▶ **WORK REQUEST**: In the data below, find each line carrying the string "Given" and copy it out.

:: DATA SUPPLIED

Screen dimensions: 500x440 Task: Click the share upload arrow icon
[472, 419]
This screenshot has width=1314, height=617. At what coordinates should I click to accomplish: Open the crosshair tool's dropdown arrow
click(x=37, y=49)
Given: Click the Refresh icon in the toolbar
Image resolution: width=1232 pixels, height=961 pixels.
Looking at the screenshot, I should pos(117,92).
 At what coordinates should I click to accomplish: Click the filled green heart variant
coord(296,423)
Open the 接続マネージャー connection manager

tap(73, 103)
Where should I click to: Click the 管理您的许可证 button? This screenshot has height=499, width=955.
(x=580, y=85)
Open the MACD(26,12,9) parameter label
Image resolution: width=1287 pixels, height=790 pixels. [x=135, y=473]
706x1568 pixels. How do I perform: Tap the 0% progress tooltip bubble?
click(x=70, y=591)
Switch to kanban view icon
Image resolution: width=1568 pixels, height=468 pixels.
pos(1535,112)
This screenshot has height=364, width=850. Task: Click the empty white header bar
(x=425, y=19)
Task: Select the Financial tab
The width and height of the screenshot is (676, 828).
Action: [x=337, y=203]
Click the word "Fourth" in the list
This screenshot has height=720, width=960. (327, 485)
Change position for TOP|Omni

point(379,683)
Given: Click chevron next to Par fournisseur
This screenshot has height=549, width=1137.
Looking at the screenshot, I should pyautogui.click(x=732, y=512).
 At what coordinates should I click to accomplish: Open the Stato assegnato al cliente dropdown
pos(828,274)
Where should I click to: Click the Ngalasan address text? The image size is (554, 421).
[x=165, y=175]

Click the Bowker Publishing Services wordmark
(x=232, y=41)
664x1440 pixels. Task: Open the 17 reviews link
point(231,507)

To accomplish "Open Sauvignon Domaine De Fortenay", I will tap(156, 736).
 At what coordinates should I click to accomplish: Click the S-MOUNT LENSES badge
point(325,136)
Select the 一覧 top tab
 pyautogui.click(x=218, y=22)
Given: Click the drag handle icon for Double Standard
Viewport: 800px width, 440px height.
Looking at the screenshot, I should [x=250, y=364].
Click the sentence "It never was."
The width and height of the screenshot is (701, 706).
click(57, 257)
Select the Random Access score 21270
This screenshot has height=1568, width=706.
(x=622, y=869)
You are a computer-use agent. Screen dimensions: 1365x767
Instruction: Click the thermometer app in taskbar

::::

▶ **ANSWER TO THE PROBLEM**:
Given: Click the Refresh icon in the toolbar
Given: Click chevron next to Par fournisseur
Given: Click the drag handle icon for Double Standard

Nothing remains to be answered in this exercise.